Now, before you moan and groan and beg me to take that silver spoon out of my mouth before it CHOKES me, let me remind you of a few key facts. One, it is now August, so Puerto Rico is face the approximate temperatures usually seen on, say, the surface of Jupiter, or a particularly warm moment in Hell. Two, this event may well have been titled: Puerto Rican Highways have I known, because we spent at least two full days marveling at the complete lack of logic that went into Puerto Rican highway design. And three, most significantly, we went to Home Depot.
There may be people out there that love, nay, adore Home Depot. There may be people who live for the lighting displays, the stacks and stacks of thinly sliced wood, the floor tiles which go on as far as the eye can see. I, however, am not one of them. Frankly, having once gotten lost in a Home Depot at the tender age of six and finding myself sobbing at the front of the store until my parents heard the loudspeaker announcement and came to my rescue, I'm not so much a fan.
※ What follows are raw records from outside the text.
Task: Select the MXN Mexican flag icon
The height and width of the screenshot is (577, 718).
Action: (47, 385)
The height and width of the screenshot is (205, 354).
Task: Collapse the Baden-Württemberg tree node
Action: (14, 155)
And despite the claims that everything sounds sexier in another language, asking for drill bits in Spanish didn't really light my fire. Wandering the aisles and aisles of screws and bath fixtures, I couldn't help but think that no matter where you go, home maintenance is a huge bitch. Thanks, terrible economy, for saving me that lesson first hand.
I ended my trip by being an extra in my cousin Jessie's movie, which meant three hours in a studio with 50 other people pretending to be the audience for a fake talk show, Nada Que Perder, or Nothing To Lose. As my aunt Jeanie plastered make-up on my face ("this is no-glow, dios mio, Leah, your skin! You gonna thank me...), I though back to the live iguana I had seen days before, strolling the streets like a lazy tourist. Now that's a creature with nothing to lose. Me, I'm still somewhere in the Home Depot. Check in the kitchen section. I like the stove tops.